For in the dew of little things the heart finds its morning and is refreshed.
- Khalil Gibran, The Prophet
Thank you for reading.
All my very best,
Tala
The Psychology of Visibility and the Damage of Invisibility
Let us explore the importance being witnessed, seen and understood in healing our nervous systems and creating a meaningful shared experience of life, and how the opposite experience of invisibility is fundamentally damaging.
Happy Friday everyone. It is looking like I’ve fallen into a monthly rather than a weekly rhythm with these posts. Such is life. I shall turn this into a learning moment of adjusting your expectations to fit what is realistic for you, rather than condemn and shame yourself for not meeting an unrealistic standard you have set for yourself. Monthly it is! Hurrah for adaptability and down with perfectionism!
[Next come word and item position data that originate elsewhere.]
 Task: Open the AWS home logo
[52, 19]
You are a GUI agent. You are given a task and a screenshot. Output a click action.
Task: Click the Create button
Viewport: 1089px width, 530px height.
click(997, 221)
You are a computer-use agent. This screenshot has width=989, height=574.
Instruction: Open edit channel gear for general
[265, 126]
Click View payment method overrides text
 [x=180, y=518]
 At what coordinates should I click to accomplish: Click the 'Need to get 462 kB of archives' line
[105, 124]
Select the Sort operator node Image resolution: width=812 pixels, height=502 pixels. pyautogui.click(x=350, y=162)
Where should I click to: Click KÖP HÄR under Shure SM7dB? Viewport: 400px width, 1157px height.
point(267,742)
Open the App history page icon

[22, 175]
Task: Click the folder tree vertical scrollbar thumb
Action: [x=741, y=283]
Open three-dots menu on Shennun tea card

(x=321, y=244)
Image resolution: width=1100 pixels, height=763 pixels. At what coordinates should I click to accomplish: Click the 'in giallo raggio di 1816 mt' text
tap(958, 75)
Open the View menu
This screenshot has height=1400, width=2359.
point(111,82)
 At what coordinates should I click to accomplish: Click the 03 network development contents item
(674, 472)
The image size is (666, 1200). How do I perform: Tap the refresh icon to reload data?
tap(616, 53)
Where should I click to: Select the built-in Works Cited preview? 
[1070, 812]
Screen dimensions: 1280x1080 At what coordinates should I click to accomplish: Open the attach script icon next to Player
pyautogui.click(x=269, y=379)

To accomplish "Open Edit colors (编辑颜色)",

Many of my recent conversations with clients have focused on this experience in life of being witnessed and how this true experience of being witnessed leads to healing. This will be the focus of today’s post.
Think back to a time where you felt the most safe and connected with another person. Likely, your mind takes you back to an interaction where you are seen, actually seen by another person, and you feel a sense of acceptance, belonging and understanding that has only occurred because they witnessed you. They saw you exactly as you are, and did not reject, condemn or shame you. Your experience was accurately reflected back to you, and your nervous system could finally settle down. It felt safe, you were finally understood, you were accepted, you belonged.
I would like to invite you into an honest and critical reflection of why being witnessed doesn’t just feel good, but is fundamentally healing, and why the opposite experience of being dismissed, disregarded, forgotten, misunderstood and unseen is not just distressing or uncomfortable, but actually damages the soul and can even lead to cumulative traumatic presentations such as Complex PTSD and Adjustment Disorder.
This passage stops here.